• [Teks Hasil Ekstraksi]
—————

Nery Caal, 29 tahun, dan anak perempuannya Jakelin bersama dalam satu kelompok lebih 160 migran, yang menyerahkan diri ke penjaga perbatasan AS di New Mexico pada 6 Desember. Jakelin menderita demam tinggi ketika berada di rumah tahanan Perlindungan Perbatasan dan Bea Cukai AS dan meninggal dua hari kemudian di rumah sakit di el Paso, Texas.
"Anak tersebut mengatakan, kalau dia sudah besar akan bekerja dan mengirim uang untuk ibu dan neneknya," kata Claudia Maquin, ibu anak itu, yang masih memiliki tiga anak lagi, berbicara dalam bahasa Q`eqchi Maya dan terisak, demikian Reuters melaporkan.
"Karena tidak pernah melihat negara besar, dia sungguh sangat senang akan pergi," tambahnya, menerangkan bagaimana suaminya pergi ke Amerika Serikat untuk mencari jalan keluar dari "kemelaratan", yang mendera kehidupan mereka.
Baca juga: Sekeluarga Tewas Dalam Penembakan di Guatemala
Maquin, yang tinggal di satu rumah sangat sederhana terbuat dari kayu dan beratap daun kelapa, mengenakan baju tradisional dan memangku anak bayinya yang berusia 6 bulan. Di sekitar rumahnya ada kebun jagung. Satu foto keluarga di rumah itu memperlihatkan Jakelin tersenyum dan memandang kamera, mengenakan kaos bergambar "Masha dan Beruang".

—————

• [Baris Data]
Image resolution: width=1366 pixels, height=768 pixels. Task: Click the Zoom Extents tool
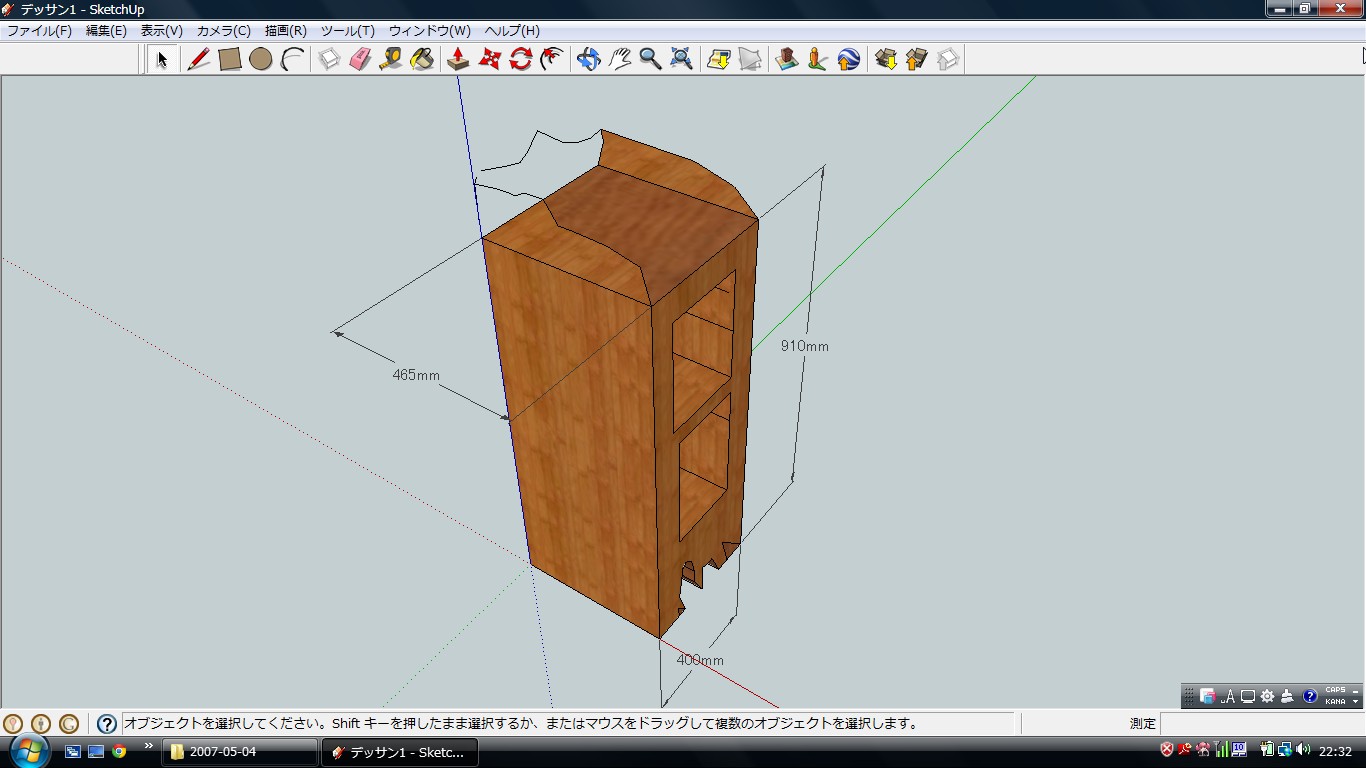[682, 60]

—————

• [Tugas Anda] Tuliskan ulang tanpa perubahan bagian berita tentang Jakelin yang diawali kata-kata berisi "Nery Caal, 29" dan ditutup dengan "el Paso, Texas.". Data di atas sama sekali tidak dipakai di sini.

• [Hasil Tugas]
Nery Caal, 29 tahun, dan anak perempuannya Jakelin bersama dalam satu kelompok lebih 160 migran, yang menyerahkan diri ke penjaga perbatasan AS di New Mexico pada 6 Desember. Jakelin menderita demam tinggi ketika berada di rumah tahanan Perlindungan Perbatasan dan Bea Cukai AS dan meninggal dua hari kemudian di rumah sakit di el Paso, Texas.